It's easy to forget that politics is about public service. Between the headlines, sound bites, and snap shots, the depiction that's often portrayed is something altogether different.

With Congress's abysmal 18 percent approval rating, most Americans view those in the profession as self-serving rather than serving the public who put them there.

But as the first session of the 113th Congress officially begins, lawmakers - new and old, Republican and Democrat - were reminded that they are called first to be servants.

In a rare and intimate gathering at St. Peter's Catholic Church on Capitol Hill, House Chaplain Patrick Conroy led a bipartisan prayer service and instructed members to be mindful of that calling.

"Being a member of Congress, and perhaps being a person of faith, is about understanding oneself as a servant," he told CBN News. "Not as a politician or not as a person with power and authority, which all those things are true, but rather to focus on what it would mean to have power and authority as a servant."

After winning re-election as Speaker of the House for a second term, Rep.
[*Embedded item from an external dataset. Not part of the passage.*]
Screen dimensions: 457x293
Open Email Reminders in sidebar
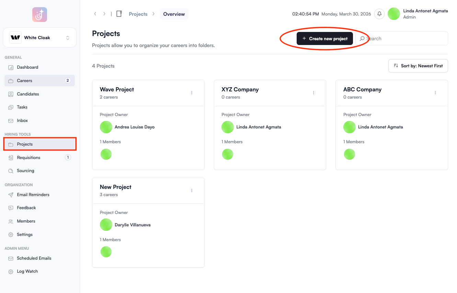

John Boehner, R-Ohio, continued on that theme.

"Public service was never meant to be an easy living," Boehner said in his emotional address. "If you have come here humbled by the opportunity to serve; if you have come here to be the determined voice of the people; if you have come here to carry the standard of leadership demanded not just by our constituents but by the times, then you have come to the right place."

Alluding to the Old Testament book of Ecclesiastes, Mr. Boehner also said: "There is a time for every purpose under Heaven. For the 113th Congress, it is a time to rise."
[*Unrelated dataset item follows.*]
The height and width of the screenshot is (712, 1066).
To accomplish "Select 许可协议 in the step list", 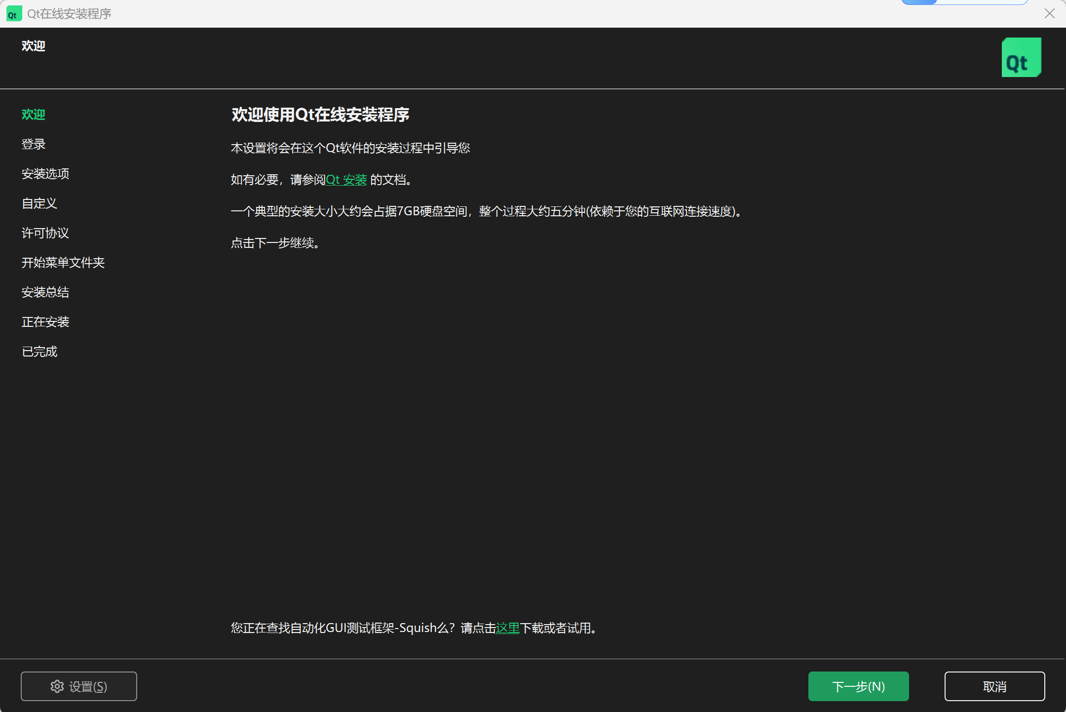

Read an excerpt from Chaplain Conroy's interview about the significance of the Bipartisan Prayer Service below:

"I think that things like prayer services, or things like a terrible tragedy like we just experienced that bring people together in something that is a shared or common goal or common experience or common affect are things that call us to our better selves or challenge us to be above the smaller things that separate us ...

When it comes to things like interfaith prayer, I believe we humans unless God convenes the gathering, our attempts pale. So in the wake of the great tragedy in Connecticut, those kind of huge things that bring people together make for powerful interfaith prayer experiences. And something like an election that convenes a Congress, 435 people who are now brought together by something much bigger than their choosing to get together. They're getting together not because they got in touch with one another ...

No, there's something bigger than them, like the voting population of the united states has brought them together. So that coming together, being called together by something much bigger than themselves, I think it's an important time to acknowledge those truths about who we are overtly or publicly. Most people interact with them and with us as the role that we're meeting them someone who's meeting with us because we have position, or because we have power, or because we have authority and not so much because we're servants."